TEXT EXCERPT:
┄┄┄┄┄┄

Many Americans are anticipating a lonely holiday season

Jamie BallardData Journalist
December 14, 2020, 8:00 PM UTC

The holiday season is usually thought of as festive and family-oriented, but it can be lonely for some people – especially in 2020.  

Even before the holidays hit, many Americans have reported feeling lonely this past year. About three-quarters (76%) of Americans say they’ve felt lonely at least occasionally. Of these, 7% say they “always” feel lonely, while 20% say they have “often” felt lonely. Millennials (34%) are more likely than members of Generation X (26%) and Baby Boomers (19%) to say they’ve always or often felt lonely over the last year.  

Among those who have felt at all lonely during the last year, 42% say they typically feel more lonely than usual during the holiday season. A nearly-equal number (43%) say that they think this holiday season specifically will be more lonely than usual.

┄┄┄┄┄┄

EXTRACTED DATA:
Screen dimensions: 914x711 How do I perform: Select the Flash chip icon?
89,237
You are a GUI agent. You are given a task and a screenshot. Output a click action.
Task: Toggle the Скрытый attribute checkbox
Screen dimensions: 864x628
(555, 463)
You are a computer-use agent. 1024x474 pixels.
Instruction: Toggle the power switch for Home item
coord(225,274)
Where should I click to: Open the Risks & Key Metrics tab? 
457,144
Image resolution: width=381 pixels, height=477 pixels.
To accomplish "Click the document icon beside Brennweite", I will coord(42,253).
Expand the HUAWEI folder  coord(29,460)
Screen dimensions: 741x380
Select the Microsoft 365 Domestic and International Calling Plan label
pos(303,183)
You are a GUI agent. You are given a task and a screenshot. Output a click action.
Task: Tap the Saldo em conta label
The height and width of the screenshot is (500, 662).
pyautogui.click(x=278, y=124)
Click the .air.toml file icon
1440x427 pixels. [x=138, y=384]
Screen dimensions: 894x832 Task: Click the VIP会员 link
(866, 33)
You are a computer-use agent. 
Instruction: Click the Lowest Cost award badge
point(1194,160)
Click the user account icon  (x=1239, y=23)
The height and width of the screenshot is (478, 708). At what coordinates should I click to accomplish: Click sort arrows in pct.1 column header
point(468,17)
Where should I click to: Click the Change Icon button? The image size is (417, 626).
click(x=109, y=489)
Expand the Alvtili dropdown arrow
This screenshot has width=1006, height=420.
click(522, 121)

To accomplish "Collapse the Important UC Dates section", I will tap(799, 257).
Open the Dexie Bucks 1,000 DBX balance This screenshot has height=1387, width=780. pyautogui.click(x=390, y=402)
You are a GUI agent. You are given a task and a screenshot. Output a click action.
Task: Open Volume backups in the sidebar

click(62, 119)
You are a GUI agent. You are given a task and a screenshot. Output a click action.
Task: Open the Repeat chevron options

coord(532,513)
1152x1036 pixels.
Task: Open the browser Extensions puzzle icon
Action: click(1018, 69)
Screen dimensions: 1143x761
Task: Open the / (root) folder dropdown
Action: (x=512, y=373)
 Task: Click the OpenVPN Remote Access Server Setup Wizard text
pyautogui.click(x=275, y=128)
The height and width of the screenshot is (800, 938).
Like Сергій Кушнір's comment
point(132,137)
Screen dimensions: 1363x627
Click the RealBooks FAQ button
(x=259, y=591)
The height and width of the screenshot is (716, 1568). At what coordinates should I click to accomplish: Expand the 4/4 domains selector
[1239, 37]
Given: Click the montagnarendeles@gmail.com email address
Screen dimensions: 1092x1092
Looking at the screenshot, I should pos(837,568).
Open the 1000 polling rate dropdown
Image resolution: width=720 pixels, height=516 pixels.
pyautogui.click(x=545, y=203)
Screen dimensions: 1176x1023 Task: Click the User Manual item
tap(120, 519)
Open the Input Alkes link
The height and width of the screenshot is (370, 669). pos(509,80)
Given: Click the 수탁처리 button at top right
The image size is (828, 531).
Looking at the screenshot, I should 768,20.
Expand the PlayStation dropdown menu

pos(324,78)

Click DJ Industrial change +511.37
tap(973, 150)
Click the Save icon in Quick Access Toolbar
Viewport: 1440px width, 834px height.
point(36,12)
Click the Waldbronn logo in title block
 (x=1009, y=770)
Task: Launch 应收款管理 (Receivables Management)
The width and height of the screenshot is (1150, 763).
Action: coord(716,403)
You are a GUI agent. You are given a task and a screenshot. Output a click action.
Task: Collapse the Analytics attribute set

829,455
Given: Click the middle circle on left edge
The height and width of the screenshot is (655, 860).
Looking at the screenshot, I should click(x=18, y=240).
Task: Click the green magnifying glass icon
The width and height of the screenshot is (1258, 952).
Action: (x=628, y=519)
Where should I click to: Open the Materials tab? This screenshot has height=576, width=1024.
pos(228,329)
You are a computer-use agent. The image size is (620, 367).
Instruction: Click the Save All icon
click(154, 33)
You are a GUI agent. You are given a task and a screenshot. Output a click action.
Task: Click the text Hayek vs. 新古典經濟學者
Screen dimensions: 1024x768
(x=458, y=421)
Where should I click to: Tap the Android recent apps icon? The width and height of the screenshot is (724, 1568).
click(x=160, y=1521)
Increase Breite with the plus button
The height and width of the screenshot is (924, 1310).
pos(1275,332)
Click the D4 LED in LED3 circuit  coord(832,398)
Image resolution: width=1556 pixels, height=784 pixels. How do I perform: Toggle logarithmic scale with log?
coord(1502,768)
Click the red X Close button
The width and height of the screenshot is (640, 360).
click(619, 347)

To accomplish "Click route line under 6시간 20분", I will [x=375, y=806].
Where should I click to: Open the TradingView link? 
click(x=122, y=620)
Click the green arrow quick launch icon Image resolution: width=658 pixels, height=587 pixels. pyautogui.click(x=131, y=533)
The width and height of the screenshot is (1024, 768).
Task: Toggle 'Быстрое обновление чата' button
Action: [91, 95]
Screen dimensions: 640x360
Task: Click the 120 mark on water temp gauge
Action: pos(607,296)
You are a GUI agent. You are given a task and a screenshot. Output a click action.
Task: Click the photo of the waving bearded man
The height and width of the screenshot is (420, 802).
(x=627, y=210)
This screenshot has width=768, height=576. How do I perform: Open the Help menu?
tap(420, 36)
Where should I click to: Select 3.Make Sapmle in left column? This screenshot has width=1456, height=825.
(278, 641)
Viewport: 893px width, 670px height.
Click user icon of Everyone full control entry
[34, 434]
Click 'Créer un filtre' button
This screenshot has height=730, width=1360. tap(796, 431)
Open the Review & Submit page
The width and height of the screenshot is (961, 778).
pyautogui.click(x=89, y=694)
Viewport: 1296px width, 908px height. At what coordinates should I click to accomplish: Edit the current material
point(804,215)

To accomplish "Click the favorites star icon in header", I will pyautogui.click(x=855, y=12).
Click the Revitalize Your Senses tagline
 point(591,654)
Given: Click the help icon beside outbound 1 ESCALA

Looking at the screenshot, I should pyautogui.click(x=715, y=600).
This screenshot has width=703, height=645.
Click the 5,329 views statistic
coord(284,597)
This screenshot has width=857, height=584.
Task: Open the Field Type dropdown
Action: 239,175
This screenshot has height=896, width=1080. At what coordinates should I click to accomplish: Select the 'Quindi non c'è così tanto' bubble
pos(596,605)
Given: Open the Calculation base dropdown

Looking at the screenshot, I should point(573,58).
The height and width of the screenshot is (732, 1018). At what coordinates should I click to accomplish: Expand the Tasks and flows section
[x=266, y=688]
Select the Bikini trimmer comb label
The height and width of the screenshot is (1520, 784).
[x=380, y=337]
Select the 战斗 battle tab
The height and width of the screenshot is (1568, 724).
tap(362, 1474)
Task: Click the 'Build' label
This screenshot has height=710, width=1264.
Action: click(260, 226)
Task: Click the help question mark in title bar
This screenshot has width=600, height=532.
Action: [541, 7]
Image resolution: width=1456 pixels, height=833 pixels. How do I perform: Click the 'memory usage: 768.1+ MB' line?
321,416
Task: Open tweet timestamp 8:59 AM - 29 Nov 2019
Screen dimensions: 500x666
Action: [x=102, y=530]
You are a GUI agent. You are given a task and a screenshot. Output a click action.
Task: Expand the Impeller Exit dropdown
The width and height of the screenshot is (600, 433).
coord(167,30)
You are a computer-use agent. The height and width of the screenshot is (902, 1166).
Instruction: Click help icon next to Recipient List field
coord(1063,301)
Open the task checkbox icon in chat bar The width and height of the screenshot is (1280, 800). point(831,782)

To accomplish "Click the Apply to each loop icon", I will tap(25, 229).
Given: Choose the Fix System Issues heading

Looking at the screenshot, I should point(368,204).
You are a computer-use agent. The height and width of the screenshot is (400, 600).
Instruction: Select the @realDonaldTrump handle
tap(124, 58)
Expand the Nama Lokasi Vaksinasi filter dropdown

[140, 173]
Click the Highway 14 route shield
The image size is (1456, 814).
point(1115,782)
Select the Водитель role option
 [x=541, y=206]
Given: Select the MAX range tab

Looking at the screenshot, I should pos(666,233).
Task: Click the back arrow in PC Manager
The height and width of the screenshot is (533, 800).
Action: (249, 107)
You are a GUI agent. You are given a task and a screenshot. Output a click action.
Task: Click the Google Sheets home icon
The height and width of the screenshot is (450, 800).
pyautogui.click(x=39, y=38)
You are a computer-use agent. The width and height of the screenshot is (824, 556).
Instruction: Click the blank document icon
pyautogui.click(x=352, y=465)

┄┄┄┄┄┄

WORK REQUEST:
Continue the text about Americans expecting a lonely holiday season, starting after its last sentence.

RESULT OF THE TASK:
Those who describe themselves as having been “always” or “often” lonely during this past year are especially likely (71%) to think they will feel particularly alone during the 2020 holiday season.  

Perhaps unsurprisingly, the most common reason people think the holiday season will be particularly isolating this year has to do with the COVID-19 pandemic.  

Among those who think they will feel lonelier this season, 66% say one of the reasons why is that they won’t able to spend time with loved ones because of the COVID-19 pandemic. Far fewer (16%) say that someone they usually celebrate the holidays with has passed away, and 15% say they won’t be spending time with loved ones for logistical reasons unrelated to the pandemic.  

See full results here.  

Methodology: 1,200 US adults were surveyed through YouGov Direct on December 7, 2020. Data is weighted on age, gender, education level, political affiliation, and ethnicity to be nationally representative of adults in the United States. The margin of error is approximately 3.8% for the overall sample.